**THE EXERCISE:** How many lines in the entries below contain the word "coordinates"? Reply with the number alone.

**STORED DATA:**
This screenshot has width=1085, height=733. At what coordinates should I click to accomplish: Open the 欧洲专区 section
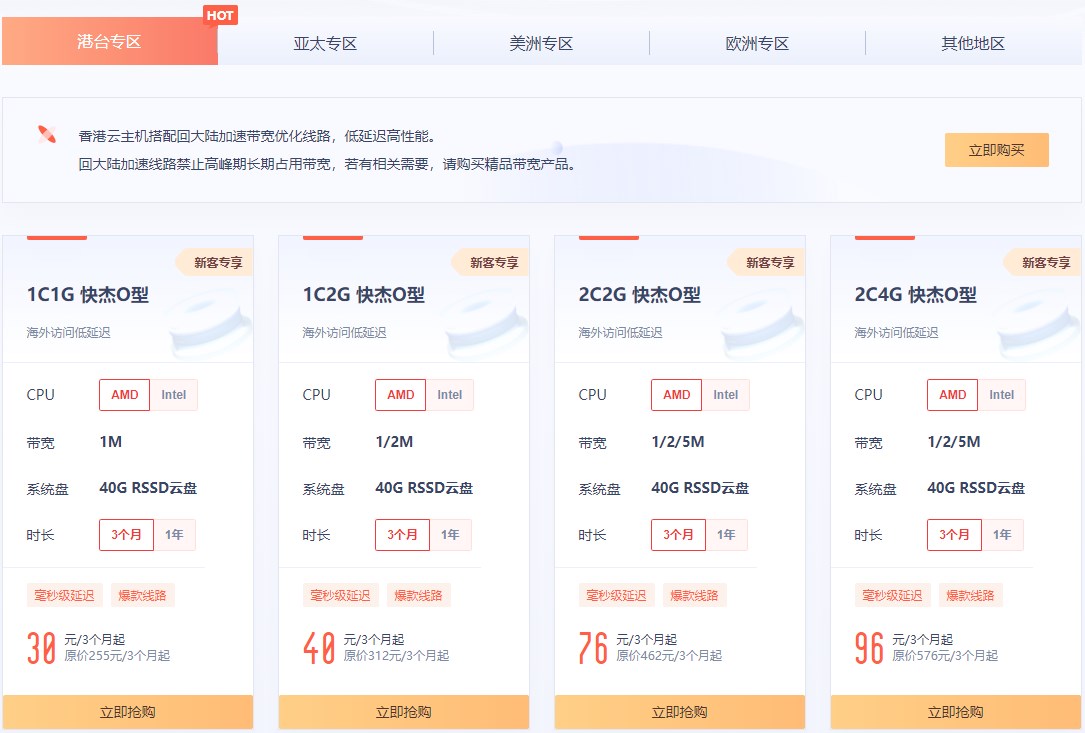coord(758,43)
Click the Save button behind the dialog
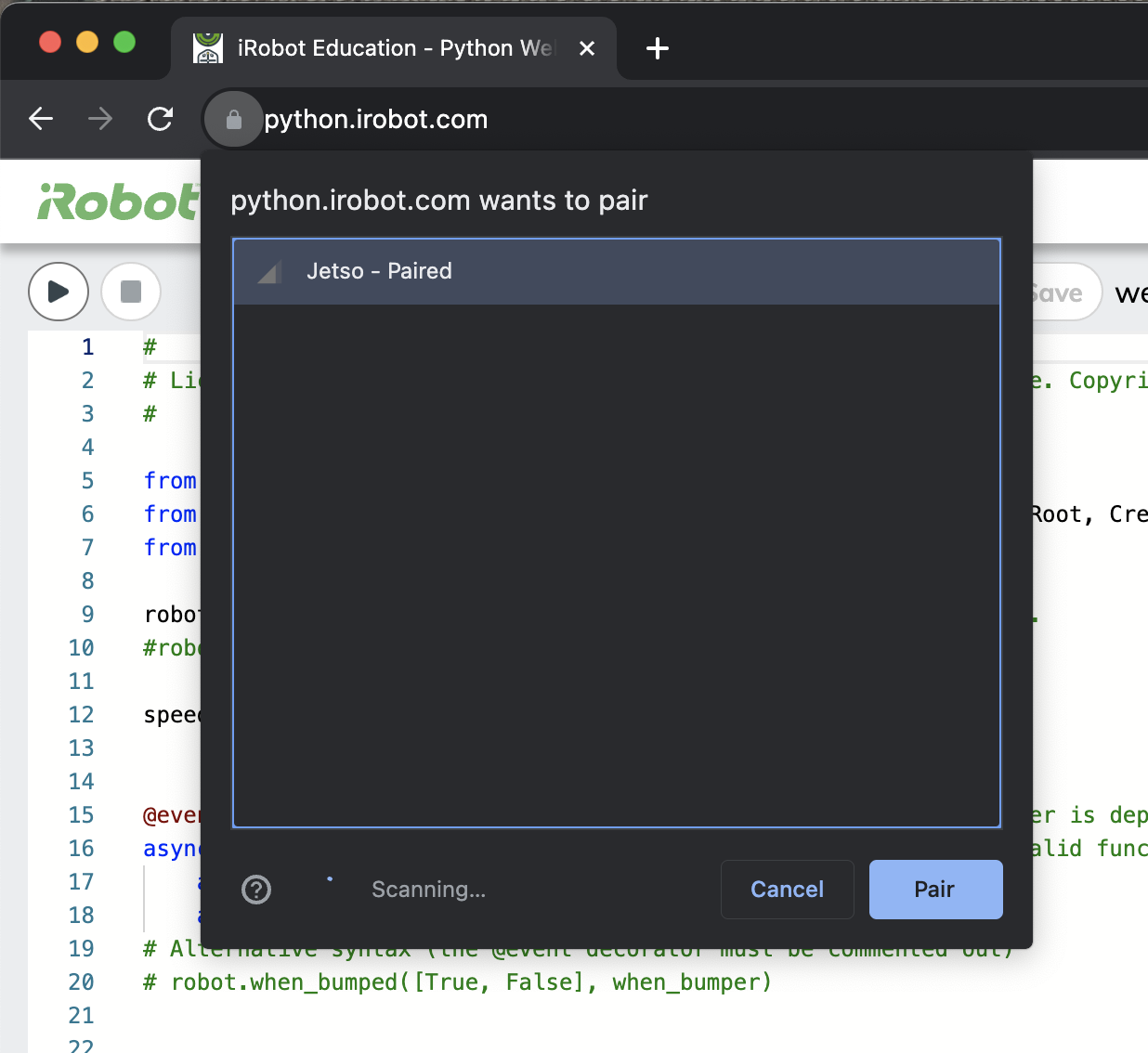This screenshot has width=1148, height=1053. (x=1063, y=293)
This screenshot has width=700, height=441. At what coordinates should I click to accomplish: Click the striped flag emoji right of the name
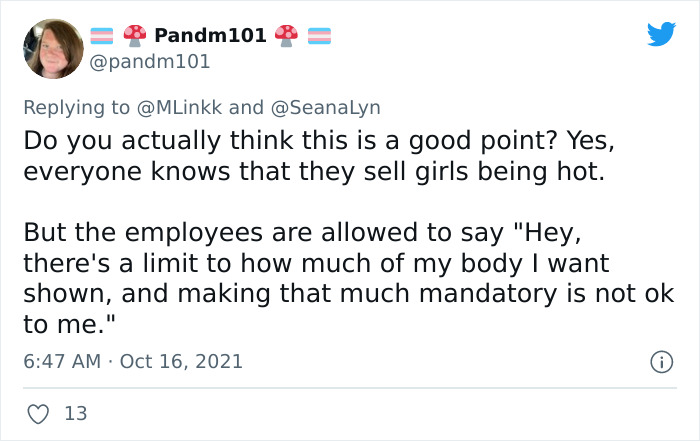[319, 36]
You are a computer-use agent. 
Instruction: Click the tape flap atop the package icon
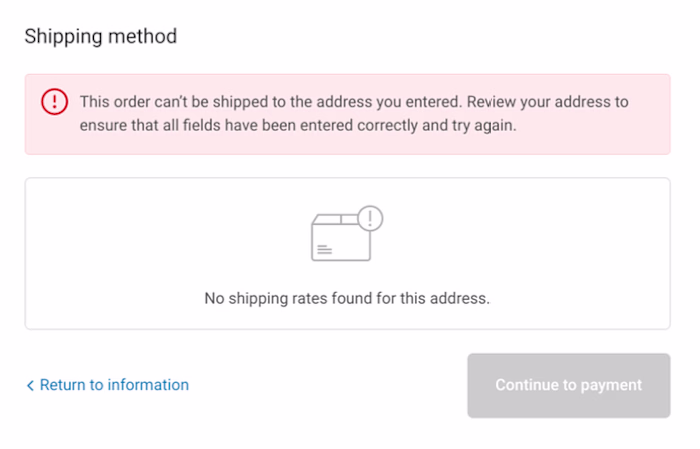point(340,219)
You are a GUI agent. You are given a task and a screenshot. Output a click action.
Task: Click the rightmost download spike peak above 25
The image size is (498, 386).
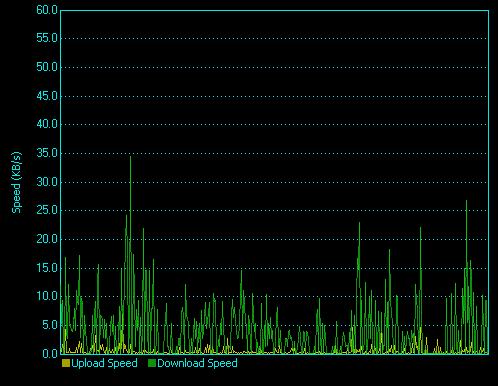pos(466,201)
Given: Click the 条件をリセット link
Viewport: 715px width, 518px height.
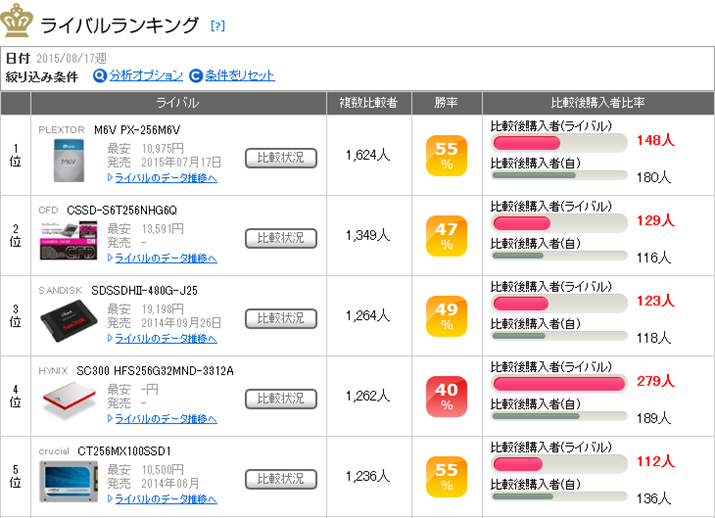Looking at the screenshot, I should point(240,75).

**RESULT OF THE EXERCISE:** 2